Santa Claus has Left the Left

In an editorial today entitled "The Dead Enders," the Wall Street Journal speculated about the Democrat's unwillingness to extend the Bush tax cuts:

... the President is still holding out against even a temporary extension of the 2001 and 2003 tax rates. Republicans won 63 House seats running against those tax increases, but Mr. Obama still seems under the spell of the dead enders led by soon-to-be-former House Speaker Nancy Pelosi.

In less than a month, failure to act will produce immediate and dramatic results seen in increased withholding. Furthermore:

Capital gains and dividend tax rates will climb to 20% and 39.6%, respectively, from 15%, and the top two income tax rates will climb to 38% and 41% (including deduction phaseouts), from 33% and 35%. The typical family with an income between $40,000 and $75,000 a year will pay as much as $2,000 more in 2011, as the 10% tax rate bracket and the $1,000 per child tax credit vanish.

This strategy seems to be short-sighted and somewhat suicidal, setting them up for another debacle in the 2012 election. Why is this issue so important that they would be willing to risk losing another election?

The simple answer is because the Democrats have no choice. This issue represents more than the next election; it represents the political survival of the party. As explained in Why the Democratic Party Cannot Survive, the party has no governing strategy:

Democrat principles are based on government being a force for good. Government is presumed necessary to help individuals and ensure "social justice" (a term impossible to reasonably define). This philosophy leads to bigger government, as in more spending, more taxes, and more regulatory control. For Democrats, the keyword is "more," as in more government.
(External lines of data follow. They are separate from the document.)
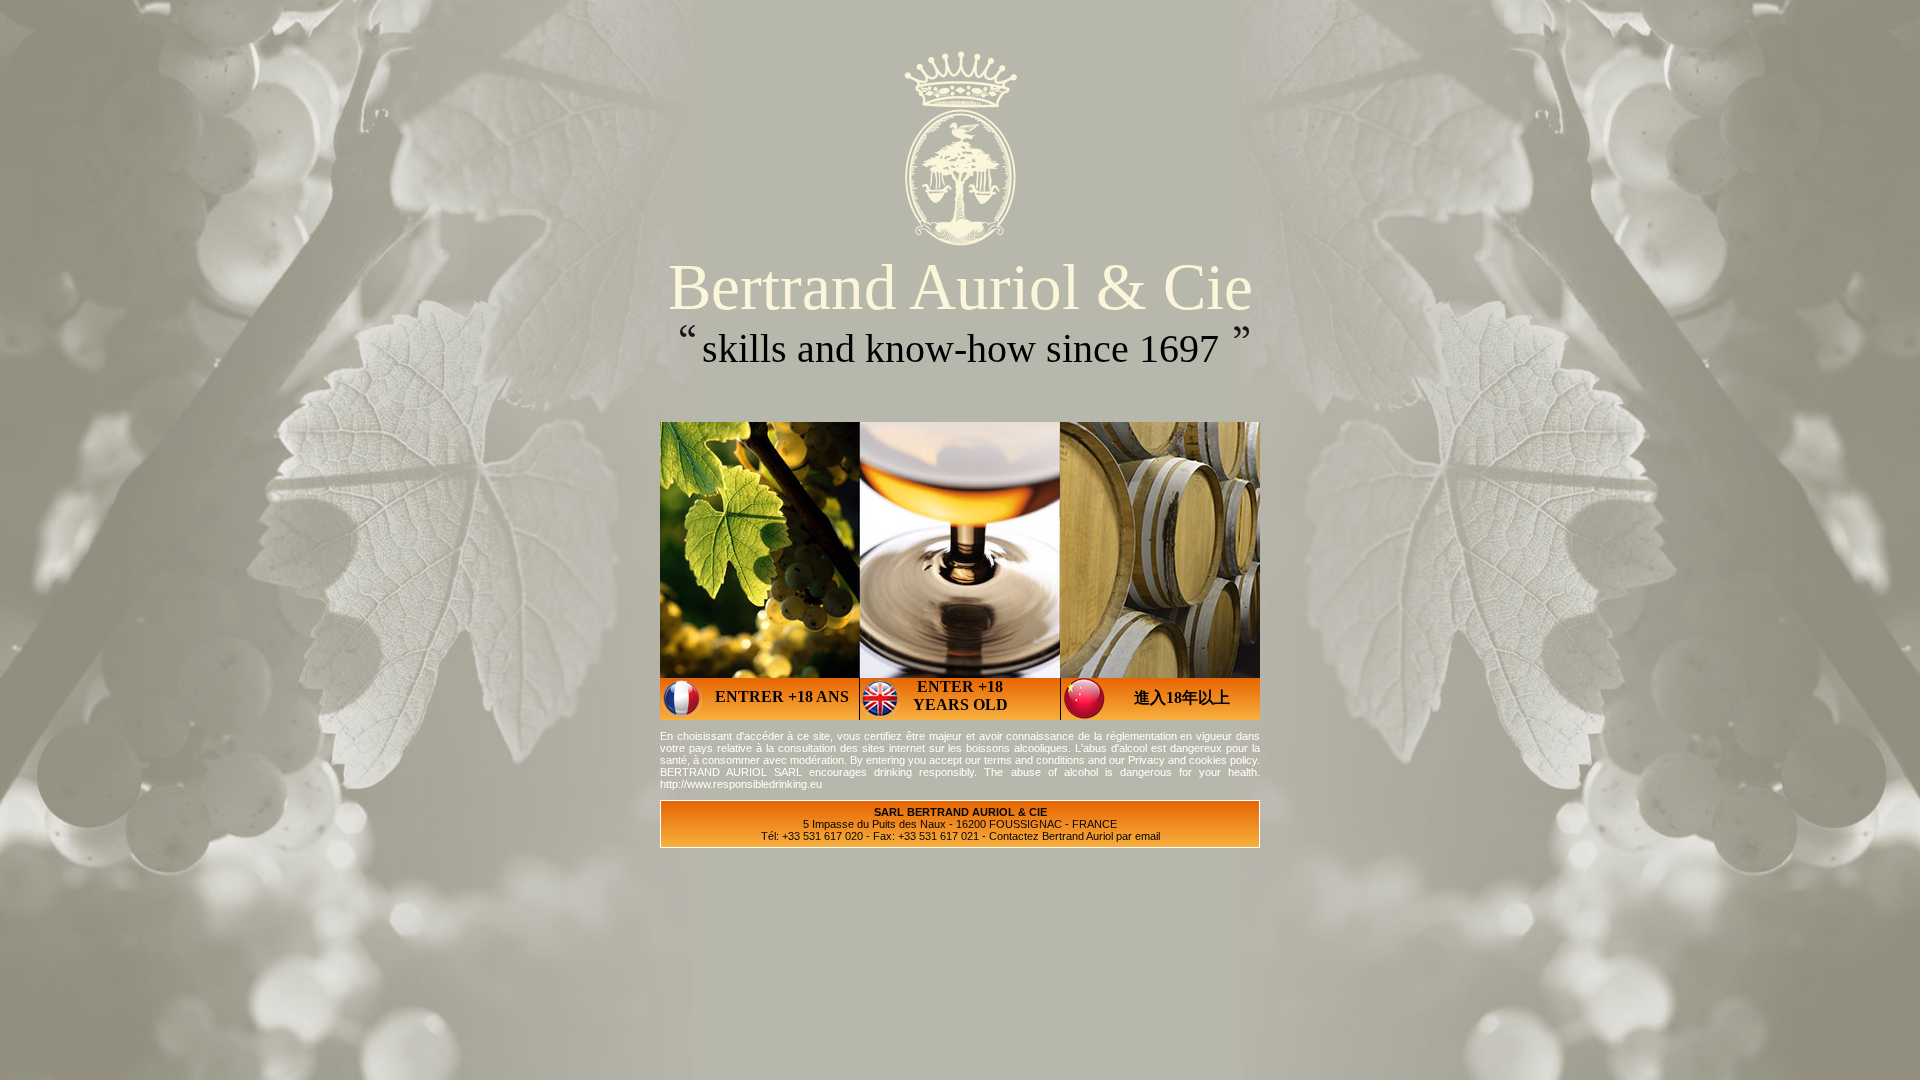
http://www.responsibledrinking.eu (741, 784)
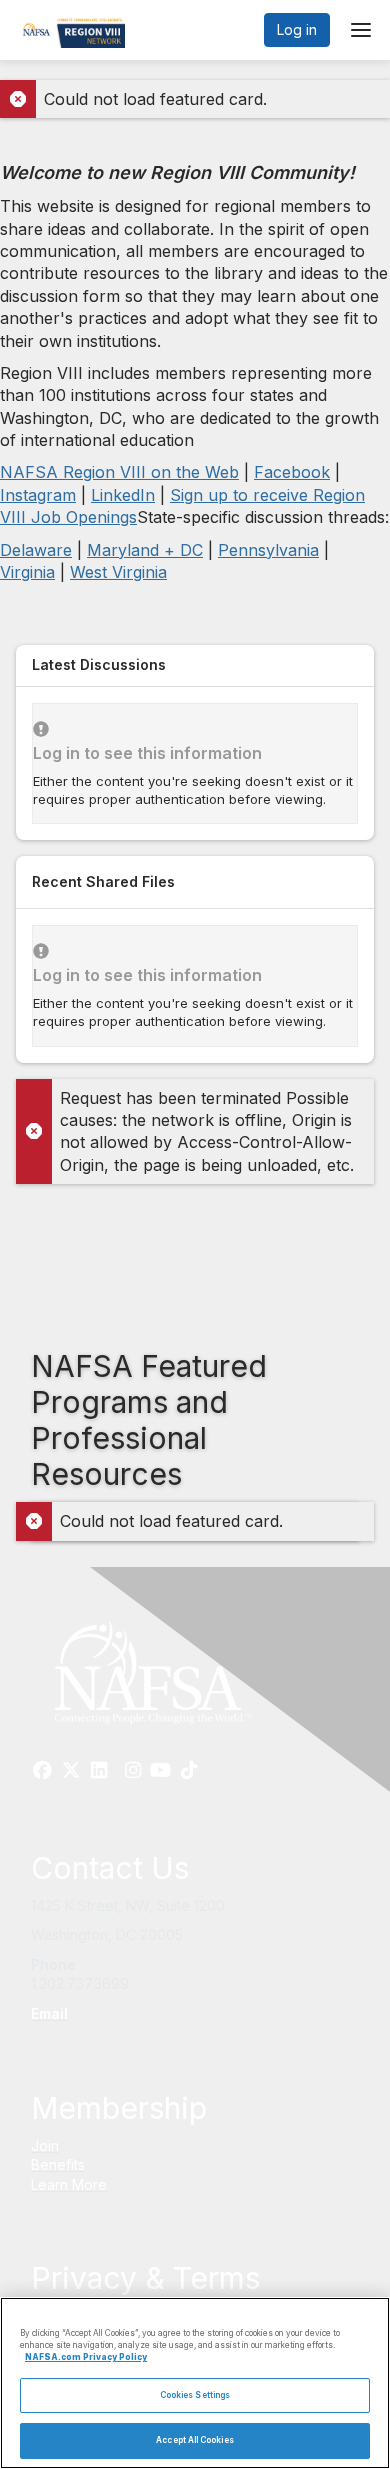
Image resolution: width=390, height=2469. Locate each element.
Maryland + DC (145, 550)
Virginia (27, 572)
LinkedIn (123, 495)
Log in (297, 29)
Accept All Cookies (194, 2440)
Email (49, 2013)
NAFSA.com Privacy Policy (86, 2357)
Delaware (36, 550)
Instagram (38, 495)
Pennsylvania (268, 550)
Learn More (69, 2184)
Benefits (58, 2164)
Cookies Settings (195, 2395)
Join (45, 2145)
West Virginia (118, 572)
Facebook (292, 472)
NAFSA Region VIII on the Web (119, 472)
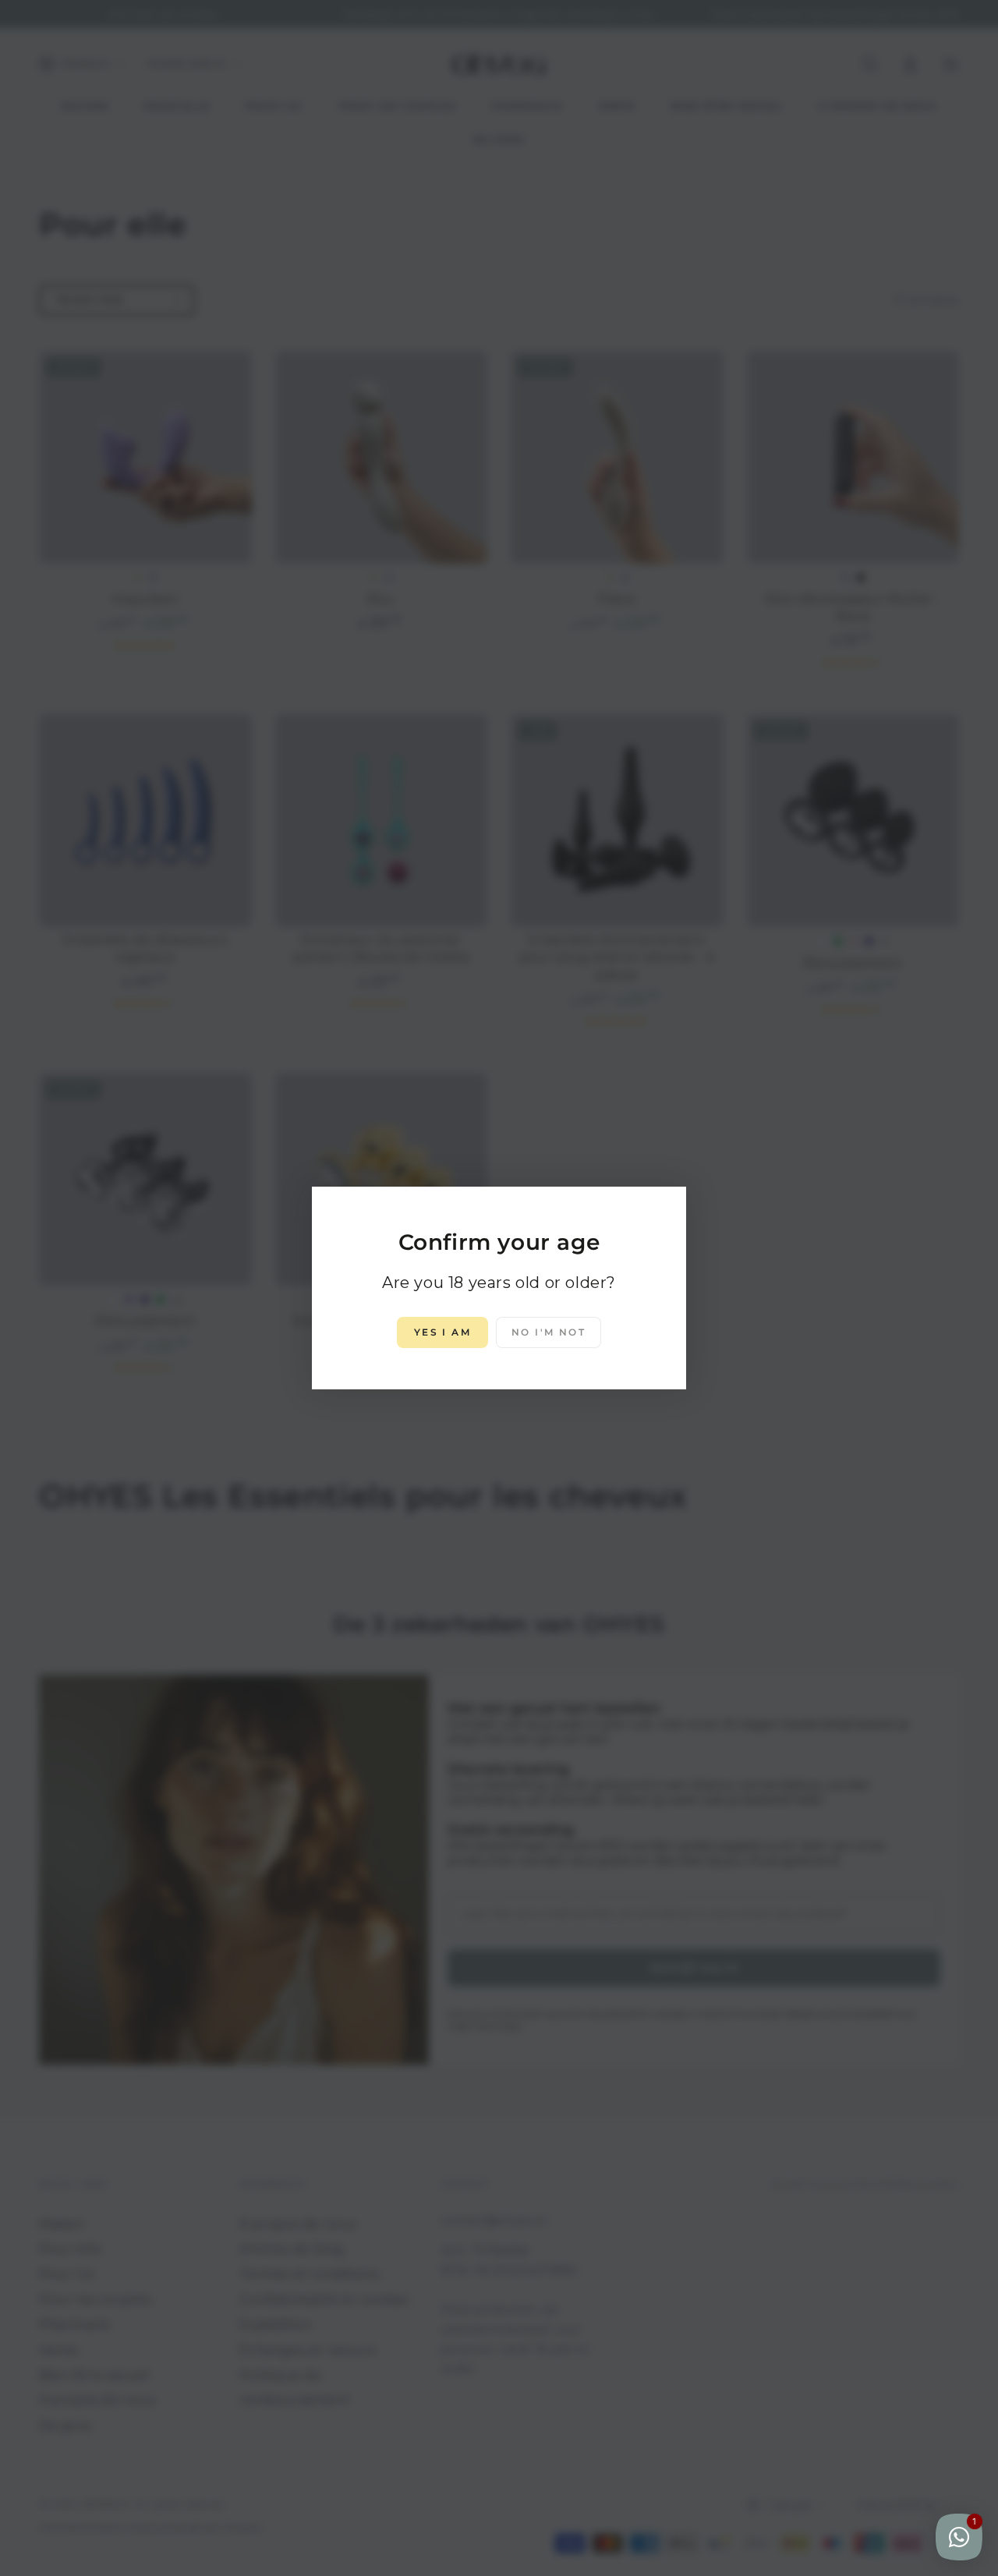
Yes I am (442, 1332)
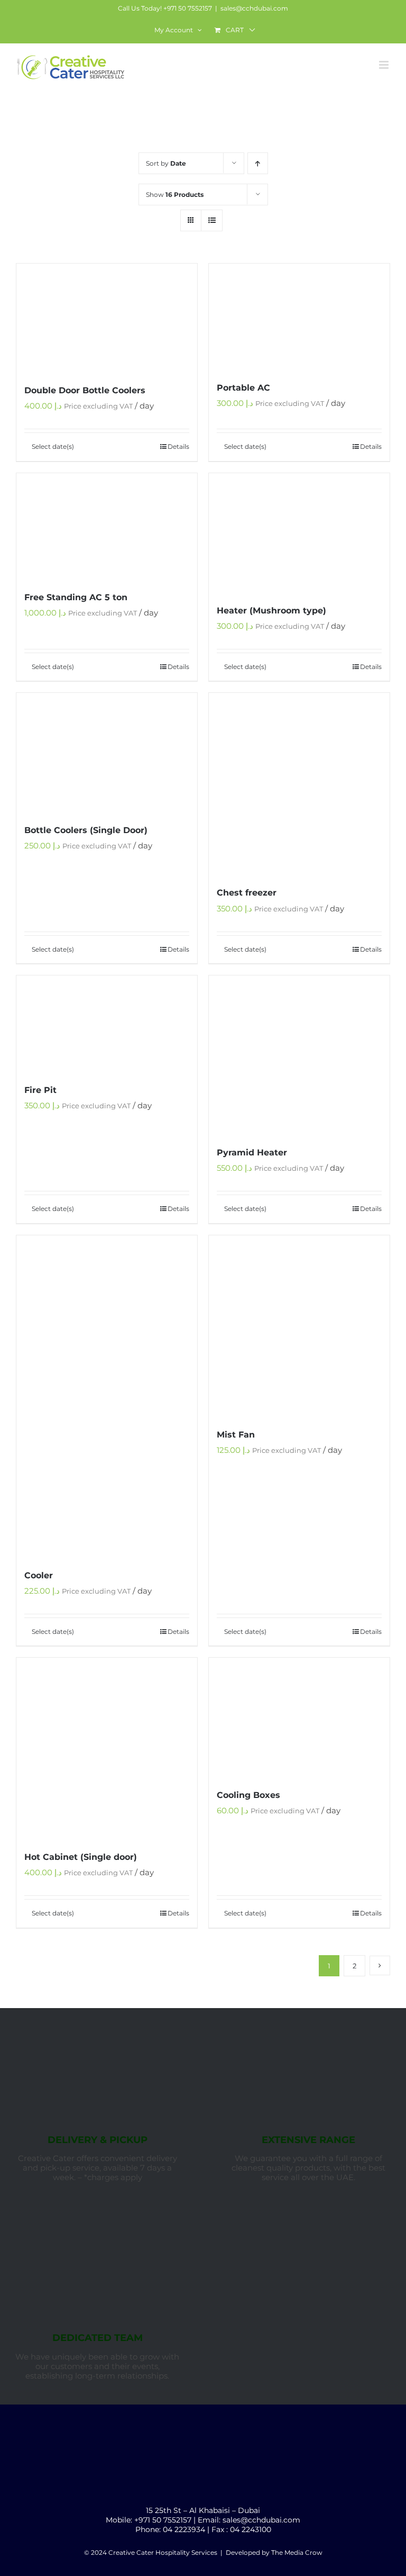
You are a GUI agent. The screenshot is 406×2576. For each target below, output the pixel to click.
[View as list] (211, 220)
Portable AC (243, 388)
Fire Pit (40, 1090)
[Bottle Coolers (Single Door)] (106, 752)
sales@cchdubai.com (254, 8)
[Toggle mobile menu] (384, 64)
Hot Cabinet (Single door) (80, 1857)
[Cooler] (106, 1396)
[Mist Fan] (299, 1325)
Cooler (38, 1575)
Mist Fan (236, 1435)
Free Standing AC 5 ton (75, 597)
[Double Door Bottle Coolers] (106, 318)
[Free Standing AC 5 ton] (106, 526)
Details (178, 446)
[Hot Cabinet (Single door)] (106, 1748)
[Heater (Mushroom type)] (299, 532)
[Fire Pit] (106, 1023)
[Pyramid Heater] (299, 1054)
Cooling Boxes (248, 1795)
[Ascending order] (257, 163)
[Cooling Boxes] (299, 1717)
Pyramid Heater (252, 1152)
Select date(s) (53, 446)
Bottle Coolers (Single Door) (85, 830)
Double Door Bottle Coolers (84, 390)
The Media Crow (296, 2552)
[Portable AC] (299, 316)
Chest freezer (246, 893)
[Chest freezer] (299, 783)
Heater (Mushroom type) (271, 610)
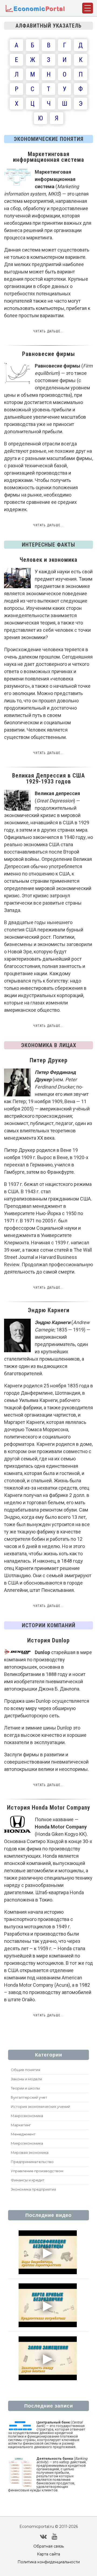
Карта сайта (48, 2554)
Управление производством (37, 2171)
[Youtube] (54, 2536)
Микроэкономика (27, 2143)
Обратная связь (48, 2546)
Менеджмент (23, 2134)
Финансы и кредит (27, 2180)
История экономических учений (40, 2106)
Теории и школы (25, 2088)
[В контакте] (43, 2536)
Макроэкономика (27, 2116)
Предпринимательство (32, 2162)
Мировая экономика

The party developed successfully based on an election strategy of "buying votes," otherwise known as the "vote for me and I will give you free ice cream" strategy. Since the 1930s they have depended upon a growing government to enable them to pass out goodies to targeted voter groups assembled piecemeal based on their willingness to put Democrats into power. As a result:

They are dependent upon a diverse, disjointed collection of groups pieced together over the years by ad hoc, quid pro quo tactics. Holding a disparate coalition together was tenuous when benefits were available. Holding them together when benefits are being cut is unlikely.

Increased taxes and increased spending is the ice cream that enabled the Democrats to become a successful political party (successful in the sense that they could win/"buy" elections).

When viewed in this perspective, their apparent short-term stupidity appears less so. In reality, it is a last-stand fight for the continued existence of the party.

What is pathetic is the seeming inability for most Democrats to understand that the world and the country have changed. Governments based on the social welfare model grew for the past 80 years to the point where they are all insolvent. All are going to collapse or downsize over the next decade.

Such a future leaves nothing for a party that depends on a constantly increasing supply of goodies with which to hold together its motley base. In a world of shrinking government, there are only Grinches and no Santa Claus. To survive they will need a governing philosophy rather than a vote-buying strategy.